Téma ! La bibliothèque du collège... 

Les premières lignes du Bonheur de A à Z ne nous permettent pas d'en douter plus de trente secondes : Candice a une araignée au plafond. De quel type ? On n'en saura rien, mais lorsque son père lui dit, au détour d'une conversation, "mais non, tu n'es pas bizarre", on ne peut s'empêcher de penser à cette scène de Forrest Gump...


La daronne à son fils : "Tu n'es pas différent. Tu es exactement comme les autres"
Le médecin à la mère : "Votre fils est... différent"

... qui résonne comme un écho à ses paroles.
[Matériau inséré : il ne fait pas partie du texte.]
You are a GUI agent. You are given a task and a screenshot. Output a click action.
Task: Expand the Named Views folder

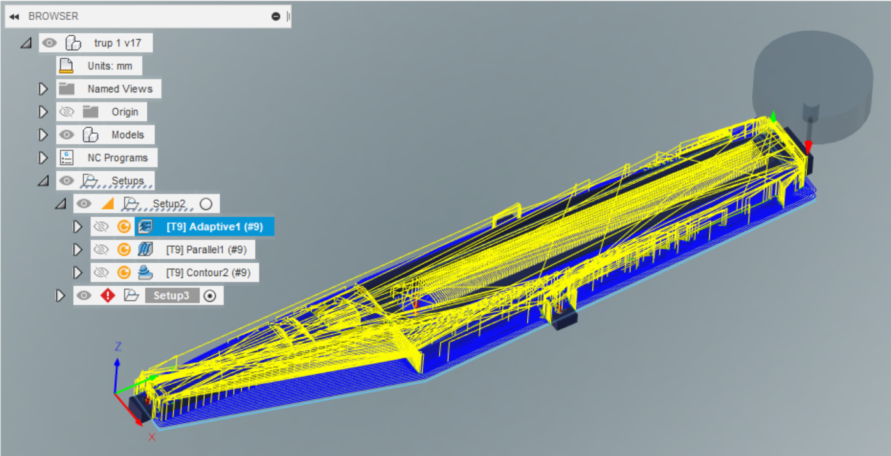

Comme Forrest, Candice snobe complètement le second degré et dit ce qu'elle pense au moment où elle le pense. Sans aucun filtre. Au risque de blesser. Elle ne sait pas mentir et n'a nullement l'intention d'apprendre : pourquoi toute vérité ne serait-elle pas bonne à dire ? Si cette droiture d'esprit est toute à son honneur, elle ne lui assure pas vraiment le minimum de popularité requis pour survivre au collège. Isolée tant par choix que parce que les autres adolescents rejettent son étrangeté, l'élève studieuse trouve refuge à la bibliothèque pendant les pauses, où elle jouit de quelques privilèges et d'un accueil chaleureux : sans doutes soucieuses de la protéger, les documentalistes lui réservent systématiquement une place dans la salle de travail et ferment les yeux lorsqu'elle mange sous leur nez _ sacrilège ! Entre extraterrestres, on se serre les coudes ! 


Nous n'apprenons pas grand chose de ce lieu, si ce n'est qu'il est situé légèrement en hauteur... 

"Douglas m'a suivie dans les couloirs et jusqu'aux marches de la bibliothèque". 

...mais il est intéressant à plusieurs niveaux : 


  • Pour ses allures de cocon à victimes, d'une part. S'il existait une typologie de la bibliothèque telle qu'elle apparaît dans la littérature de jeunesse _ et ça m'étonnerait que personne n'y ait pensé, donc si vous en connaissez une, veuillez me l'indiquer en commentaire, je vous prie !_ celle-ci correspondrait parfaitement à ce modèle-là. Contrairement à l'univers de la classe, que Candice nous décrit comme "un champ de bataille", la bibliothèque est un abri qui préserve l'intégrité physique et morale de tous ceux qui galèrent à l'extérieur. Le port d'attache des faibles. Le retour au stand des intellos. Ce lieu supervisé par des documentalistes et régi par un règlement bien précis tient à l'écart la foule des adolescents tapageurs qui ne ressentent pas le besoin de persécuter autrui au point de mettre à mal leur propre image : le CDI, c'est pour les bouffons ! Tout le monde sait ça ! Il est donc impensable d'y mettre les pieds sans en avoir une excellente raison... D'ailleurs, lorsque Miss Cowie, la prof remplaçante, jouera la carte de l'originalité en amenant la classe à la bibliothèque pour un travail de groupe _ afin de profiter de l'espace plus que pour en exploiter les ressources, notons-le !, l'ado la plus populaire de la classe n'en reviendra pas : "Jen Marshall regardait autour d'elle comme si elle n'avait jamais vu de bibliothèque (c'était vrai).".  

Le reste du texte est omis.